The Amoron’i Mania region is home to the largest area of Tapia forest in all of Madagascar. The forests are divided between 3 different zones: Manandriana, Ilaka-Ambohimanjaka and Ambatofinandrahana. Tapia forests are amongst the last surviving primary forests in the Malagasy highlands. Unfortunately, Tapia forests are rapidly being degraded and fragmented due to various anthropogenic pressures including clearing for crop expansion, the production of charcoal and bush fires used to create pastures.
The Tapia, Uapaca bojeri, is also the main food plant for wild silk worms (Borocera madagascariensis). Both the tree and the worm species are endemic to Madagascar. Thus, the Amoron’i Mania region is the largest supplier of wild cocoons used by local artisans. The cocoons are exported across the island. Tapia forests also carry out important ecological functions vital to the forest systems such as the protection of soil against erosion, such that local people can continue collecting the flora vital for their survival, (such as mushrooms, medicinal plants, plants for dyeing…).

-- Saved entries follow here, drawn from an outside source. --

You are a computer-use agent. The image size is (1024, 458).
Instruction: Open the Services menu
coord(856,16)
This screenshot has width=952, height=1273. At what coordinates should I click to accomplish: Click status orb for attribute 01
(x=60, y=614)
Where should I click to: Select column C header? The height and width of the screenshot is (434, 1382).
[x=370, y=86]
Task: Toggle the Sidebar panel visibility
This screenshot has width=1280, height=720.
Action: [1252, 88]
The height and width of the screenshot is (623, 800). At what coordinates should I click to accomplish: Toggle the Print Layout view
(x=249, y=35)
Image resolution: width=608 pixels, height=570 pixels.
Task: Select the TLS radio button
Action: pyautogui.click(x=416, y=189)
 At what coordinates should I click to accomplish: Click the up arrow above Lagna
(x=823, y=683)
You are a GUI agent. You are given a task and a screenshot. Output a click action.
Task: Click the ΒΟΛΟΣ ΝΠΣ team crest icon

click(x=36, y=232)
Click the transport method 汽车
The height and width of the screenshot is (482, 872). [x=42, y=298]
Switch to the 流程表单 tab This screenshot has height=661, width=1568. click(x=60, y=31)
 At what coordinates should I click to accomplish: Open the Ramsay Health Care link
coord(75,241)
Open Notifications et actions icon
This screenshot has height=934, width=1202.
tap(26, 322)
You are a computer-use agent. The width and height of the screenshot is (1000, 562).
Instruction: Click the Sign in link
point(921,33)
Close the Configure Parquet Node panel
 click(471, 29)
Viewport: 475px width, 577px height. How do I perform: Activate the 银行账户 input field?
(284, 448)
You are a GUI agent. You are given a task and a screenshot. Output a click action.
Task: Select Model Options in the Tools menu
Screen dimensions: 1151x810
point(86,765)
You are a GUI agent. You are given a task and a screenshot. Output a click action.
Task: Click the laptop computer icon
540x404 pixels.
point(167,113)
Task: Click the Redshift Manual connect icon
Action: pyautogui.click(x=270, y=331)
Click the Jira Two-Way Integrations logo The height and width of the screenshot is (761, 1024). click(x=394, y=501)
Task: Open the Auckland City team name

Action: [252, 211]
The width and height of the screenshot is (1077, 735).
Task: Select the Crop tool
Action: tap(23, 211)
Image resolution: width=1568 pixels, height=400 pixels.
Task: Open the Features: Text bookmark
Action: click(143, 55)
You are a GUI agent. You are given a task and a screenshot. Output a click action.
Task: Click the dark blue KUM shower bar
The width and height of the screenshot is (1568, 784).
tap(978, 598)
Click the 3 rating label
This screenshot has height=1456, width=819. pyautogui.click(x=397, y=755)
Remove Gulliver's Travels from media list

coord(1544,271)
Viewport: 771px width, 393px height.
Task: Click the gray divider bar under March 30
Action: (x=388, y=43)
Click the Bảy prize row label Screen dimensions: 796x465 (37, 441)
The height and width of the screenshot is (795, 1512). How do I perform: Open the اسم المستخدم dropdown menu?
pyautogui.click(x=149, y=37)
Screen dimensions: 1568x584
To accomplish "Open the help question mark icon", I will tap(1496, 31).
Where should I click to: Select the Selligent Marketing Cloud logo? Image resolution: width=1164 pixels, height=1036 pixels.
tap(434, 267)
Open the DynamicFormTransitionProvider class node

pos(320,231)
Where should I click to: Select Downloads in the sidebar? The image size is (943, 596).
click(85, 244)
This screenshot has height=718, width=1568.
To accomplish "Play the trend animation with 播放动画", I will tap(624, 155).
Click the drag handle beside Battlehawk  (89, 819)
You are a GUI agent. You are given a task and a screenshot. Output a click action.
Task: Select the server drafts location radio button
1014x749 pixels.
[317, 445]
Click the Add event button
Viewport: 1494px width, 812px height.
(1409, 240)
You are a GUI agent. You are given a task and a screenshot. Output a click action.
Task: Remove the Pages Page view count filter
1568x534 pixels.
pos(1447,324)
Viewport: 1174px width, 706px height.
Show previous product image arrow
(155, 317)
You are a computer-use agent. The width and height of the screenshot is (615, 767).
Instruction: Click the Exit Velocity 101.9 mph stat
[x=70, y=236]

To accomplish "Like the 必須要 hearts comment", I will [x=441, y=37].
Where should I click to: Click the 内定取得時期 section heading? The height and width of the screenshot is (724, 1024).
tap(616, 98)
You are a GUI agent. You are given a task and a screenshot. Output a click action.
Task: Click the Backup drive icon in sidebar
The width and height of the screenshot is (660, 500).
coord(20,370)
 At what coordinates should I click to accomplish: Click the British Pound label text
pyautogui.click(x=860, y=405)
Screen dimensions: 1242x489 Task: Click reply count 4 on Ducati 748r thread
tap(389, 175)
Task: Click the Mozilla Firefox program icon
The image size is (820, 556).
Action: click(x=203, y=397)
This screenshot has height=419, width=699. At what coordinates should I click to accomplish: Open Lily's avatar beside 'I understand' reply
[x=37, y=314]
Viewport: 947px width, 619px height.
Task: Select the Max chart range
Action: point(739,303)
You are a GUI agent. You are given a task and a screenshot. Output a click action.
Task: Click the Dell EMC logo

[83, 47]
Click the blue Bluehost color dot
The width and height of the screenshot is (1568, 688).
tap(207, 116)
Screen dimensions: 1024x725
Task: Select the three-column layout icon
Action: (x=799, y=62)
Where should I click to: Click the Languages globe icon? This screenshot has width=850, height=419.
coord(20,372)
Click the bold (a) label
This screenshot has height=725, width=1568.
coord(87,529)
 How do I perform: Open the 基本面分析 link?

Ny Tanintsika supports 21 grass-roots communities to preserve the Tapia forest’s biodiversity. These 21 communities have signed forest management contracts with the Ministry of Environment, Water and Forests, agreeing to carry out development work every year, including Tapia tree-planting and creating firewalls, and the establishment of a system to collect and reproduce ‘landibe’ silk cocoons.
In 2002, Ny Tanintsika began to reproduce the Tapia in breeding nurseries, with successful results. Trees that were planted in 2002 now measure 2 metres in height and every year more than 100,000 feet of Tapia are planted as part of the forest’s restoration.
To achieve these results, community nursery gardeners have been trained in seed-breeding methods and in the management of the nurseries. In October, which is the fruiting season for the Tapia, the nursery gardeners collect the ripe fruits, treat them to promote their conservation and their germination and put them into pots previously prepared by other members of the community. In 2015, Ny Tanintsika began to use VAM (Mycorrhizae) technology for the production of Tapia plants to improve their resistance post-transplantation.
The invasion of these forests by species such as the pine poses a significant threat to the Tapia forests. Tapia settlements are at risk of being unsettled as the pine and other alien plants can degrade the quality of the soil and render impossible the establishment of native plants. For many years, forest management associations have been trying to dispose of the pines in the Tapia forests. The pines can even sold, the money from which can be channelled into the community fund to carry out further development work.
In 2005, Ny Tanintsika won the World Banks’s 2005 ‘Development Marketplace’ award for the project ‘community woodlands and silk in Madagascar’.